The context of that game is part of what’s made it iconic. The Lakers had swept their first three rounds of the playoffs, had two superstars in Kobe Bryant and Shaquille O’Neal and were, it appeared, cruising to a second straight title. The Sixers had a lone superstar in the league’s MVP, Allen Iverson, and were coming off draining seven-game series against the Bucks and Raptors. They were a very good team, to be sure, with the Defensive Player of the Year in Dikembe Mutombo and the Sixth Man of the Year in Aaron McKie, but the Sixers were dealing with an array of injuries and venturing into the home of the defending champions.

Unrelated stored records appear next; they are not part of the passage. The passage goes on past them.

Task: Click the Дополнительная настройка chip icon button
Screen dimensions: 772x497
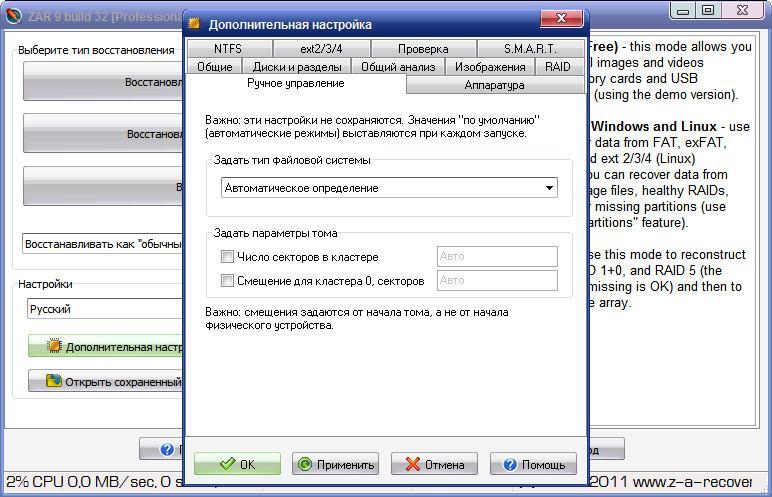Action: pos(105,347)
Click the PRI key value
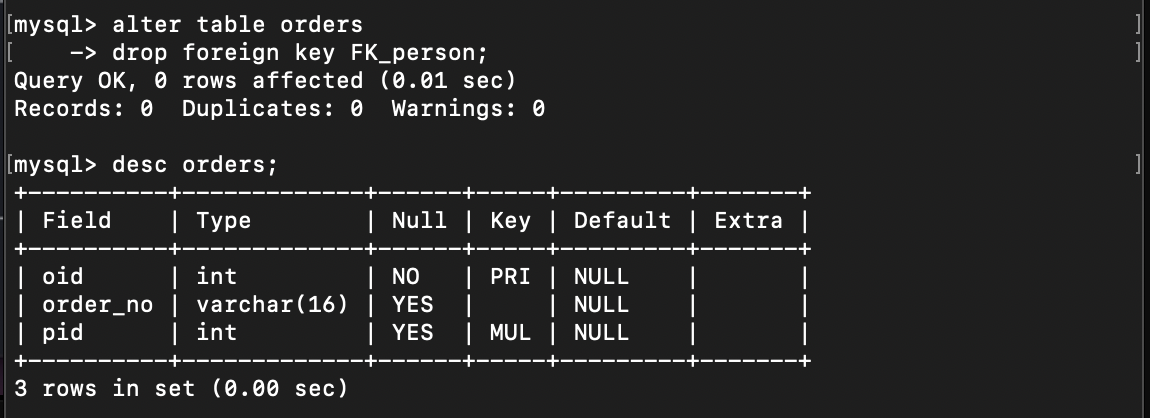Viewport: 1150px width, 418px height. pos(510,276)
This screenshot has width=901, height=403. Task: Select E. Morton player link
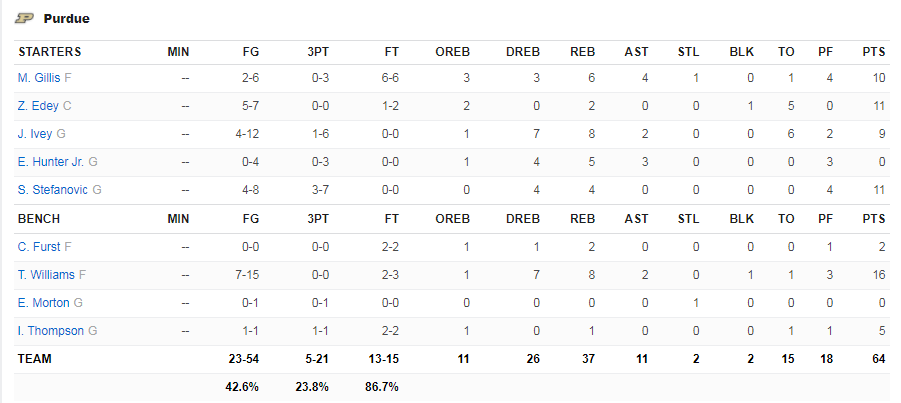(x=44, y=303)
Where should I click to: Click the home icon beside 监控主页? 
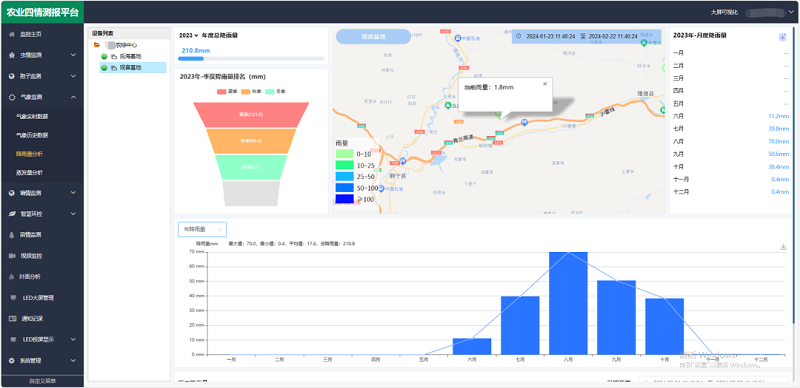pyautogui.click(x=12, y=34)
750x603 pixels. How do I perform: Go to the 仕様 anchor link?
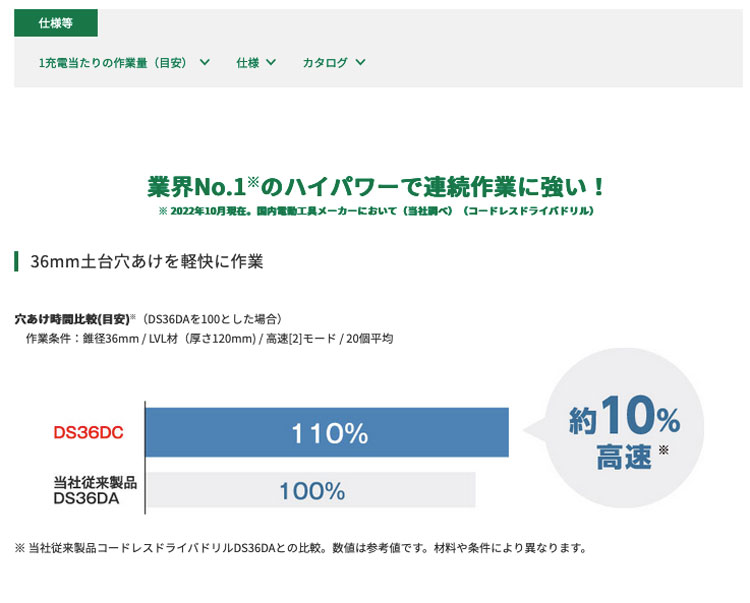click(x=247, y=62)
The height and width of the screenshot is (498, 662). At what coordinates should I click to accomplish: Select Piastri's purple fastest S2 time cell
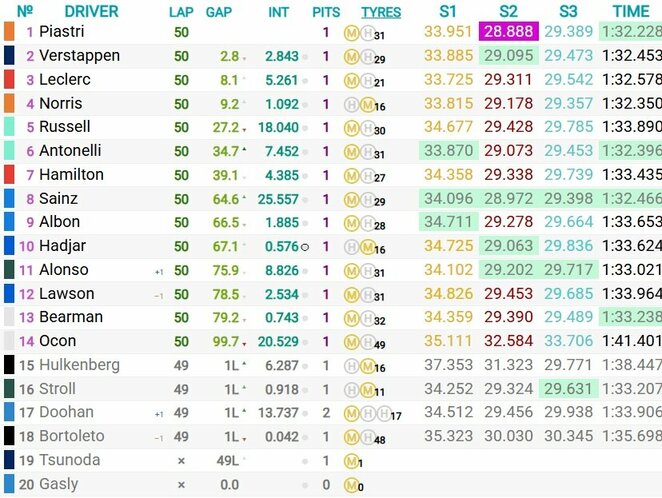tap(508, 31)
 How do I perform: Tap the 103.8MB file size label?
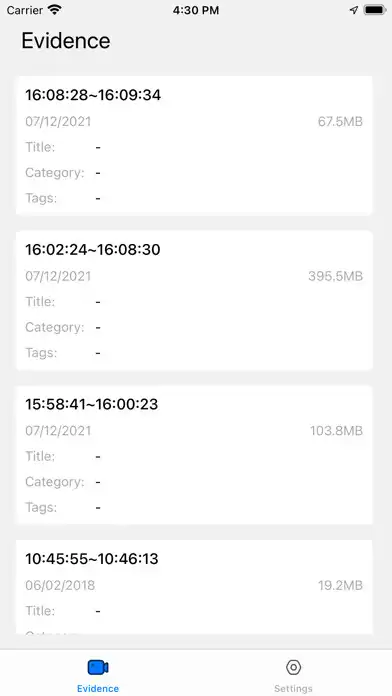[x=337, y=431]
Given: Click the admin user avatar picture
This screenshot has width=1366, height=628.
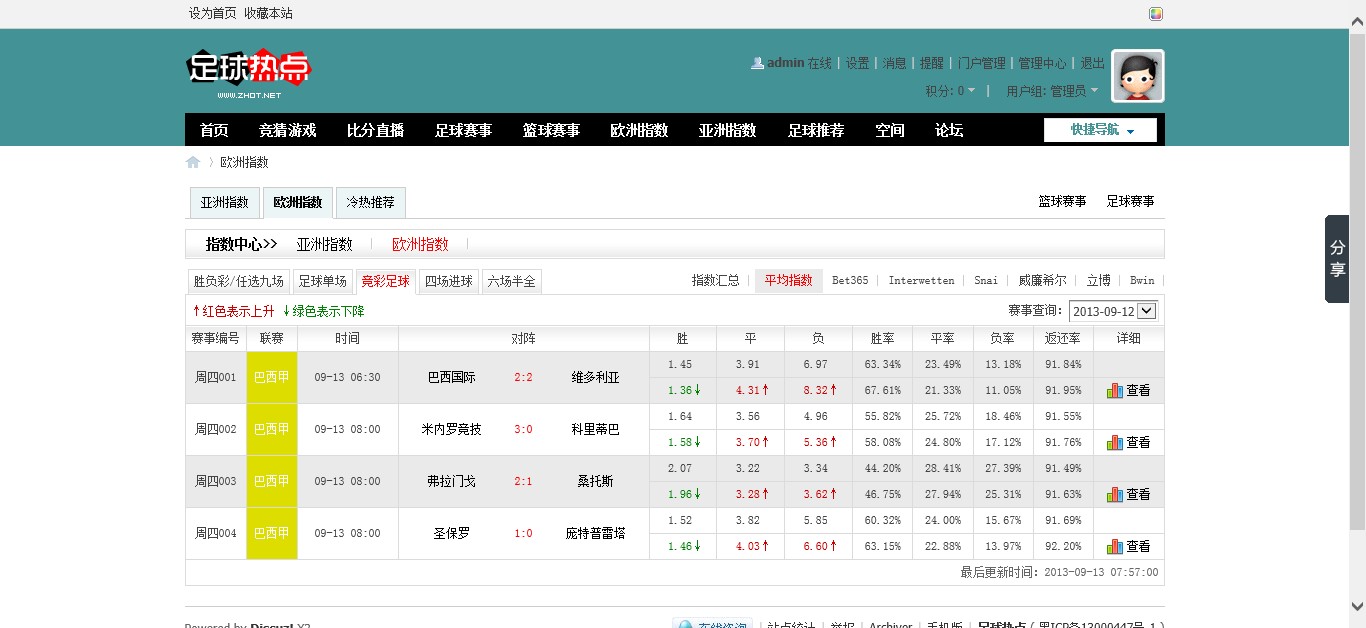Looking at the screenshot, I should point(1138,76).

In isolation, it was simply a very entertaining 53 minutes of basketball. There were brilliant individual performances (O’Neal had 44 points and 20 rebounds), swings in momentum and emotion, drama until the final seconds. It was compelling for neutral viewers, too.
Iverson played like the MVP. He had 48 points, six assists, five steals and the temerity to sink an overtime baseline jumper in front of the Lakers’ bench and step over Tyronn Lue. The Sixers’ offense relied on Iverson to an extreme degree — he took 41 shots that night, while his teammates split up the other 42. When Lue denied Iverson the ball late in the fourth quarter, the Sixers looked lost, searching for ways to find their star for most of the shot clock, then forcing up hopeful attempts as their 24 seconds dwindled.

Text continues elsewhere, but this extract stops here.